* _Directions_: Could you set down every entry exactly as it appears?

* _The input_:
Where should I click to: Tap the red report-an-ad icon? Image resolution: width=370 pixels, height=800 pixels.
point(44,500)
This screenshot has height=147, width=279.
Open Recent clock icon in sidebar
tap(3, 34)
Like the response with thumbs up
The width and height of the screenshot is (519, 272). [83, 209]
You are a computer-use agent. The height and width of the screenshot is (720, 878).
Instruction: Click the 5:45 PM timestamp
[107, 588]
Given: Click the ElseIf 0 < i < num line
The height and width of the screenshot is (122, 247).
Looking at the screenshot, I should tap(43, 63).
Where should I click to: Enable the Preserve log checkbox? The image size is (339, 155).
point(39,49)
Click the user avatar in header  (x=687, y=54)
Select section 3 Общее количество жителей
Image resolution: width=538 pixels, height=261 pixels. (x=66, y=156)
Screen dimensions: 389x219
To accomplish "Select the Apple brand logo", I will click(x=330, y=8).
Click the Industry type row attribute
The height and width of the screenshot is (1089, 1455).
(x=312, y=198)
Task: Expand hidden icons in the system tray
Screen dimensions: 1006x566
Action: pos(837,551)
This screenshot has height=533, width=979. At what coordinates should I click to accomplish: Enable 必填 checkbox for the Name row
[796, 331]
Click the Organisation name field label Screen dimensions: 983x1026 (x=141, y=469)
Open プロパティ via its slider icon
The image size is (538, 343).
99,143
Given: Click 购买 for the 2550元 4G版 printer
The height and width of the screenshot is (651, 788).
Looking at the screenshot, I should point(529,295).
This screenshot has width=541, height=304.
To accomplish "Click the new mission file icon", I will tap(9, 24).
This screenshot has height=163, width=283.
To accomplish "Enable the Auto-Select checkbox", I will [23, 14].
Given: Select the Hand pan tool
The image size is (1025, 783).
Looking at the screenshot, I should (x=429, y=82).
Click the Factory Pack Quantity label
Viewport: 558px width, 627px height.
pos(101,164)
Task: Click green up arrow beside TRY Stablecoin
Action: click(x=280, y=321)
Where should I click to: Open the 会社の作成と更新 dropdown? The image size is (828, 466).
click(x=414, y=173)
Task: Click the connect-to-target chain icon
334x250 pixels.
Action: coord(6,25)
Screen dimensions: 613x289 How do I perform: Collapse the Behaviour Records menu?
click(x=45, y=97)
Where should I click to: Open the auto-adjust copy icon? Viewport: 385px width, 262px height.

* _Response box_:
Where should I click to: Tap the red report-an-ad icon? Image resolution: width=370 pixels, height=800 pixels.
point(44,500)
This screenshot has height=147, width=279.
Open Recent clock icon in sidebar
tap(3, 34)
Like the response with thumbs up
The width and height of the screenshot is (519, 272). [83, 209]
You are a computer-use agent. The height and width of the screenshot is (720, 878).
Instruction: Click the 5:45 PM timestamp
[107, 588]
Given: Click the ElseIf 0 < i < num line
The height and width of the screenshot is (122, 247).
Looking at the screenshot, I should tap(43, 63).
Where should I click to: Enable the Preserve log checkbox? The image size is (339, 155).
point(39,49)
Click the user avatar in header  (x=687, y=54)
Select section 3 Общее количество жителей
Image resolution: width=538 pixels, height=261 pixels. (x=66, y=156)
Screen dimensions: 389x219
To accomplish "Select the Apple brand logo", I will click(x=330, y=8).
Click the Industry type row attribute
The height and width of the screenshot is (1089, 1455).
(x=312, y=198)
Task: Expand hidden icons in the system tray
Screen dimensions: 1006x566
Action: pos(837,551)
This screenshot has height=533, width=979. At what coordinates should I click to accomplish: Enable 必填 checkbox for the Name row
[796, 331]
Click the Organisation name field label Screen dimensions: 983x1026 (x=141, y=469)
Open プロパティ via its slider icon
The image size is (538, 343).
99,143
Given: Click 购买 for the 2550元 4G版 printer
The height and width of the screenshot is (651, 788).
Looking at the screenshot, I should point(529,295).
This screenshot has width=541, height=304.
To accomplish "Click the new mission file icon", I will tap(9, 24).
This screenshot has height=163, width=283.
To accomplish "Enable the Auto-Select checkbox", I will [23, 14].
Given: Select the Hand pan tool
The image size is (1025, 783).
Looking at the screenshot, I should (x=429, y=82).
Click the Factory Pack Quantity label
Viewport: 558px width, 627px height.
pos(101,164)
Task: Click green up arrow beside TRY Stablecoin
Action: click(x=280, y=321)
Where should I click to: Open the 会社の作成と更新 dropdown? The image size is (828, 466).
click(x=414, y=173)
Task: Click the connect-to-target chain icon
334x250 pixels.
Action: coord(6,25)
Screen dimensions: 613x289 How do I perform: Collapse the Behaviour Records menu?
click(x=45, y=97)
Where should I click to: Open the auto-adjust copy icon? Viewport: 385px width, 262px height.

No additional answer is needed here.